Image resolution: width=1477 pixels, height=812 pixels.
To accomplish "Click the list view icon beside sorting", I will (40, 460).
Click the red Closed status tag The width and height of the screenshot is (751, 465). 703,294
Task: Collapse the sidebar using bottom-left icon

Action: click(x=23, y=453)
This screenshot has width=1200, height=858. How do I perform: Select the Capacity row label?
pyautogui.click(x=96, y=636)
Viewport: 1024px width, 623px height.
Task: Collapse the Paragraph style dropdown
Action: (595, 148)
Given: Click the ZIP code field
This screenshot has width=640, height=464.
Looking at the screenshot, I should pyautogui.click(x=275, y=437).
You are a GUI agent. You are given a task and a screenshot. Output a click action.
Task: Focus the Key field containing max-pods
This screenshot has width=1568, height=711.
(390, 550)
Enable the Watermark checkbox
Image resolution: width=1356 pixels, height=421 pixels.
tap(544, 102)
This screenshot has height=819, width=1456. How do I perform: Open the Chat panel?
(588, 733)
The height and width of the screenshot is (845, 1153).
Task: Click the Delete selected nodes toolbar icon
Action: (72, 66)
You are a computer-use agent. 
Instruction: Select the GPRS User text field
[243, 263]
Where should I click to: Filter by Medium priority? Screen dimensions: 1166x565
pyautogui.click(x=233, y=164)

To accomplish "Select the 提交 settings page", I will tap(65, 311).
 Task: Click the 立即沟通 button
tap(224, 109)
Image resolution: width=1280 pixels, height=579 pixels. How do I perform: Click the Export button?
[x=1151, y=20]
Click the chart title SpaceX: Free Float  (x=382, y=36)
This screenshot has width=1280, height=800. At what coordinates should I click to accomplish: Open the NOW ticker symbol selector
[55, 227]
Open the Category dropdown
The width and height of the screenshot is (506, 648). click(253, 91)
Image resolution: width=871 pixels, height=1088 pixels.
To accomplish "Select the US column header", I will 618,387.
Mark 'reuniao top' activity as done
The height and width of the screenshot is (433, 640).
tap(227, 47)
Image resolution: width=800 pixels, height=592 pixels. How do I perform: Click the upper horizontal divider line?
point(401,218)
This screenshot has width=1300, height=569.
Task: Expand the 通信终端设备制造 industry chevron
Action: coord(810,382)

---------------

* [Work task] Everything from the first line above through the line that contains "Given: Click the ZIP code field" should be duplicated exactly, please, and nothing beyond it.

* [Output of the task]
Image resolution: width=1477 pixels, height=812 pixels.
To accomplish "Click the list view icon beside sorting", I will (40, 460).
Click the red Closed status tag The width and height of the screenshot is (751, 465). 703,294
Task: Collapse the sidebar using bottom-left icon

Action: click(x=23, y=453)
This screenshot has width=1200, height=858. How do I perform: Select the Capacity row label?
pyautogui.click(x=96, y=636)
Viewport: 1024px width, 623px height.
Task: Collapse the Paragraph style dropdown
Action: (595, 148)
Given: Click the ZIP code field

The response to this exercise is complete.